■ TASK OBJECTIVE
Copy the lines of the listing below word for word, starting at the line that contains "Given: Add match to favorites with star icon" and ending at the line that contains "pos(113,210)", with both of those lines included.

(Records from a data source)
START
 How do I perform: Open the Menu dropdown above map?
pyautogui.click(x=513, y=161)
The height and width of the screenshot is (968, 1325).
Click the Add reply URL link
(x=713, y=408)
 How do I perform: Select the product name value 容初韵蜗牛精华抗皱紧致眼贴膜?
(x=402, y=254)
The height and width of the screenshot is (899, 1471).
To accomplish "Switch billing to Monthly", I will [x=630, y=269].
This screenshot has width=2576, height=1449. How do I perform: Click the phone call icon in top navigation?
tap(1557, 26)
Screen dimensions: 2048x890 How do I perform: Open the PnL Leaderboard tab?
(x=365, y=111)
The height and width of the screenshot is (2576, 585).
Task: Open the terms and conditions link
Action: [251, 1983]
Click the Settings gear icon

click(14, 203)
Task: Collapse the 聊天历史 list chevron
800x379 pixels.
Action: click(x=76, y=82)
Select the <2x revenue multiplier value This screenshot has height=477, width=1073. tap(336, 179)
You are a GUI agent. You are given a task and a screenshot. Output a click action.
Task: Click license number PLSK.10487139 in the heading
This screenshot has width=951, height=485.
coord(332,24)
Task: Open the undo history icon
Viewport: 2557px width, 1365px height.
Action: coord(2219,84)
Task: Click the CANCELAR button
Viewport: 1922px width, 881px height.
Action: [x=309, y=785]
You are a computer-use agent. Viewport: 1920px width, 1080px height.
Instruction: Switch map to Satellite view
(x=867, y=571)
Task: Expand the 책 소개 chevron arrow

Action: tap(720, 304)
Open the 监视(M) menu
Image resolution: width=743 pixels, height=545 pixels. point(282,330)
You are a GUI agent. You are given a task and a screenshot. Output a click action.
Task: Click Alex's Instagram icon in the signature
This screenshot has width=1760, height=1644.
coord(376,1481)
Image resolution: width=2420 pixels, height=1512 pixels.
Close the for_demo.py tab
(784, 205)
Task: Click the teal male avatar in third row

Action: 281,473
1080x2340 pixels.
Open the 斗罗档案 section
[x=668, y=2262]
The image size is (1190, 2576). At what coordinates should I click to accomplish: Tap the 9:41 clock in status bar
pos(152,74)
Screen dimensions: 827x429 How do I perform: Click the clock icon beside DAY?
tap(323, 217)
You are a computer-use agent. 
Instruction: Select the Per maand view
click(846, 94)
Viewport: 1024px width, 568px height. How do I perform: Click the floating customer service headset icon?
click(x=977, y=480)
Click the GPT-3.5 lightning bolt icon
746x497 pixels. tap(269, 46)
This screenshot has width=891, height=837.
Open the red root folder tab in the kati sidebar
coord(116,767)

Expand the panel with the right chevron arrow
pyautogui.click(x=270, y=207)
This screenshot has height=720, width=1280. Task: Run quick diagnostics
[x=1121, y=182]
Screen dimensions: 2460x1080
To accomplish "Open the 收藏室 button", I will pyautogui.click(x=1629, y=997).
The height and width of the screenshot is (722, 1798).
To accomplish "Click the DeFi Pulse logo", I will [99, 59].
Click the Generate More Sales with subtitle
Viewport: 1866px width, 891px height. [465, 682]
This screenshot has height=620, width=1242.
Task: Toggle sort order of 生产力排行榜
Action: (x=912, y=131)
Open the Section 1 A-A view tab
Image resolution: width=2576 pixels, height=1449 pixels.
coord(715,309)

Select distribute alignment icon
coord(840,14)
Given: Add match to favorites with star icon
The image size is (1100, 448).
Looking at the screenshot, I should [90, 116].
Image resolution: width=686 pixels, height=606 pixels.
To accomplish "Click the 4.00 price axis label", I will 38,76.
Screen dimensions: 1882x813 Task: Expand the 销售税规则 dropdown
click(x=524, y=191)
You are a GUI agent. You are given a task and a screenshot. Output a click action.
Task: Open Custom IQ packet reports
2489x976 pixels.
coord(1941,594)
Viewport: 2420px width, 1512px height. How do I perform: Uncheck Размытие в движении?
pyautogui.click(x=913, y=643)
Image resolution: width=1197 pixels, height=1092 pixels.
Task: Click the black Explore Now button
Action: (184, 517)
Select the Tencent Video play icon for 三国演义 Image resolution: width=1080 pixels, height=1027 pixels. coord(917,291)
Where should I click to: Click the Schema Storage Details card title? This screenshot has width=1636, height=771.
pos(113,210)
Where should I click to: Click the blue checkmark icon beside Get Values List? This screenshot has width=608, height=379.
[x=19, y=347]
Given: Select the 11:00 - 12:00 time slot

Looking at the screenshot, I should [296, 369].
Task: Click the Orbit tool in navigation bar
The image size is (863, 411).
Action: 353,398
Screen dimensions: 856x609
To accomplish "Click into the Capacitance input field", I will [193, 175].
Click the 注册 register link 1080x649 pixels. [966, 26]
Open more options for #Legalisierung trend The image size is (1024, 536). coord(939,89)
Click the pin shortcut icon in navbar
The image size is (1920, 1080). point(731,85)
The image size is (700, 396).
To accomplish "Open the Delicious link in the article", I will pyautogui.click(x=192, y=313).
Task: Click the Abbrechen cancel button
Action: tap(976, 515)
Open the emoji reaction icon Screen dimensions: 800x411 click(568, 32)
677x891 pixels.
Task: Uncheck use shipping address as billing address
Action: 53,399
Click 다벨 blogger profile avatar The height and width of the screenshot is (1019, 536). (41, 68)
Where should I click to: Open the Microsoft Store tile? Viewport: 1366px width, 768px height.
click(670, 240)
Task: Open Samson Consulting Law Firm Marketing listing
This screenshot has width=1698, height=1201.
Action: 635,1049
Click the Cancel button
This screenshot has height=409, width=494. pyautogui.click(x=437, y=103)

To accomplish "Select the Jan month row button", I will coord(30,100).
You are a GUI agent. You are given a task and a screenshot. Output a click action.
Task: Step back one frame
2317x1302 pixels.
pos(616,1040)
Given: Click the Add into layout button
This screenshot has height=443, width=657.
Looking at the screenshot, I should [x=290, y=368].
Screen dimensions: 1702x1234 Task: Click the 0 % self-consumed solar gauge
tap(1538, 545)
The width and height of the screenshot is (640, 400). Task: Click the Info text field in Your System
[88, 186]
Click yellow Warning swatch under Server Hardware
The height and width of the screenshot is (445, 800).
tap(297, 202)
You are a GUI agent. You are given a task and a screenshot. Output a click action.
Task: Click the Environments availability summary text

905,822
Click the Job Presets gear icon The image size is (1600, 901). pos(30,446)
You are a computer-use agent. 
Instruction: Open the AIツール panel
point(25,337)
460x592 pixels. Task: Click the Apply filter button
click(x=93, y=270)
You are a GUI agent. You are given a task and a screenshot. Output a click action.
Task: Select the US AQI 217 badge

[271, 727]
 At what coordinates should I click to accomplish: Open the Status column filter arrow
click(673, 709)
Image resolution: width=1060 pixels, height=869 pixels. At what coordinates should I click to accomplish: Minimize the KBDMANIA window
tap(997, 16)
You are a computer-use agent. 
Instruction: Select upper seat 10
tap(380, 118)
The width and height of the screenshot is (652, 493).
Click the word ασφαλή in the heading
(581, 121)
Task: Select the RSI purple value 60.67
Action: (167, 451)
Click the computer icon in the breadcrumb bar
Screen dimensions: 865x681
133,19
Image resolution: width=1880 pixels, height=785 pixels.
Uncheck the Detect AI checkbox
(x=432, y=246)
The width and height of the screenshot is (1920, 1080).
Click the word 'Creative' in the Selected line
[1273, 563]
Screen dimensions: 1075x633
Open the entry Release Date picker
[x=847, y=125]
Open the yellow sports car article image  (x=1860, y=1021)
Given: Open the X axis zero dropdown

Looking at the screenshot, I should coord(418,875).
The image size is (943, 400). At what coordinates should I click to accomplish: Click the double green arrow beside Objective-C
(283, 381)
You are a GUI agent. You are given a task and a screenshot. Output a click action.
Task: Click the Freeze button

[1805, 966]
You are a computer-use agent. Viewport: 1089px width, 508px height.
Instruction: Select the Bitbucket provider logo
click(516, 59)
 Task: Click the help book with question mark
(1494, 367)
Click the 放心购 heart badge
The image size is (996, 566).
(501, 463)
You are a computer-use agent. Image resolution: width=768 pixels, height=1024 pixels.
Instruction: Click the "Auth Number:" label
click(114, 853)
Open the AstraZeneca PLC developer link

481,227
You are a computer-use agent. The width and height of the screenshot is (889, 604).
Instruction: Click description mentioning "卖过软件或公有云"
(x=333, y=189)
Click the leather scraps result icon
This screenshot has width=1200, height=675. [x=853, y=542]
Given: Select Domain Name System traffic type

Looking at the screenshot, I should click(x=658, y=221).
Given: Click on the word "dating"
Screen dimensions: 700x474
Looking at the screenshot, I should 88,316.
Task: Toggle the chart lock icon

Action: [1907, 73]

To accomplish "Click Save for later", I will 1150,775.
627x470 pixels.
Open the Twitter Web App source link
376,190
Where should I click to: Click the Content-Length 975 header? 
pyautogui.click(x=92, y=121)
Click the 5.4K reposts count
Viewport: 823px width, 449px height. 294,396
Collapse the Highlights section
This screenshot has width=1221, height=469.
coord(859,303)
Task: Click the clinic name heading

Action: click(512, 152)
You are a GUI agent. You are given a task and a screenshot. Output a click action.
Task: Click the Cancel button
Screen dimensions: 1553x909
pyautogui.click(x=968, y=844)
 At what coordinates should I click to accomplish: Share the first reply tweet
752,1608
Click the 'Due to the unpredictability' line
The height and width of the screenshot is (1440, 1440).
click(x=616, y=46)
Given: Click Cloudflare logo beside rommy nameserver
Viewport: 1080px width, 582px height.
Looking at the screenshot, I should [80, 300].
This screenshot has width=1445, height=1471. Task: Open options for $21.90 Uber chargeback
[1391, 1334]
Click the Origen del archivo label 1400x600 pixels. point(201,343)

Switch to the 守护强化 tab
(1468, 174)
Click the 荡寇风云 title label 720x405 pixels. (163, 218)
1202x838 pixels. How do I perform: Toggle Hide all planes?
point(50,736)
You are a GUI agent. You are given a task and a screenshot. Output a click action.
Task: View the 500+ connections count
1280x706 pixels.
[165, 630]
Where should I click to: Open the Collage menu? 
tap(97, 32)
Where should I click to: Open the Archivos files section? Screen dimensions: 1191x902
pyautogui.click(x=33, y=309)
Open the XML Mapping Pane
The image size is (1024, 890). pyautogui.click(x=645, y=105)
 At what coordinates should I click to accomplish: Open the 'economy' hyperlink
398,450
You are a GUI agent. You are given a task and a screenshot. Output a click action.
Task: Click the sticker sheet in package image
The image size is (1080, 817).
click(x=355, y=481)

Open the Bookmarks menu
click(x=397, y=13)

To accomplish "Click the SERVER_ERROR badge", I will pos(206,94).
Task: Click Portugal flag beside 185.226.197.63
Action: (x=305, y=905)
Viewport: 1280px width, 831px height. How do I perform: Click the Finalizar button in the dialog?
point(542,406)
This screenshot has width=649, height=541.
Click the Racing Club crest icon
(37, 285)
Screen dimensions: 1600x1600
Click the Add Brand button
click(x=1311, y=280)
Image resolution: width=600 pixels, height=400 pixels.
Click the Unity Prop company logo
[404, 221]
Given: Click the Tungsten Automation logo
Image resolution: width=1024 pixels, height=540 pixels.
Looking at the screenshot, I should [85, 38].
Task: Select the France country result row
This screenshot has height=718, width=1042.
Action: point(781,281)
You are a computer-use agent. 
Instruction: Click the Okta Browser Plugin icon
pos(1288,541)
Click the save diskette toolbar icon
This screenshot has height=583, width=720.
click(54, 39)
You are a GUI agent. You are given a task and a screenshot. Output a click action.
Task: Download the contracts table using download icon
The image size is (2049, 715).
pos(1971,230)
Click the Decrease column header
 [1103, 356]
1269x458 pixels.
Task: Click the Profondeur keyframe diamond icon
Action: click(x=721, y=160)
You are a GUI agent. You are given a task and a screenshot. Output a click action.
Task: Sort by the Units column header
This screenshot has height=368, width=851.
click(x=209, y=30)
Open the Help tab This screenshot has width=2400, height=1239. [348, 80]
END
■ RESULT OF THE EXERCISE
Given: Add match to favorites with star icon
The image size is (1100, 448).
Looking at the screenshot, I should [90, 116].
Image resolution: width=686 pixels, height=606 pixels.
To accomplish "Click the 4.00 price axis label", I will 38,76.
Screen dimensions: 1882x813 Task: Expand the 销售税规则 dropdown
click(x=524, y=191)
You are a GUI agent. You are given a task and a screenshot. Output a click action.
Task: Open Custom IQ packet reports
2489x976 pixels.
coord(1941,594)
Viewport: 2420px width, 1512px height. How do I perform: Uncheck Размытие в движении?
pyautogui.click(x=913, y=643)
Image resolution: width=1197 pixels, height=1092 pixels.
Task: Click the black Explore Now button
Action: (184, 517)
Select the Tencent Video play icon for 三国演义 Image resolution: width=1080 pixels, height=1027 pixels. coord(917,291)
Where should I click to: Click the Schema Storage Details card title? This screenshot has width=1636, height=771.
pos(113,210)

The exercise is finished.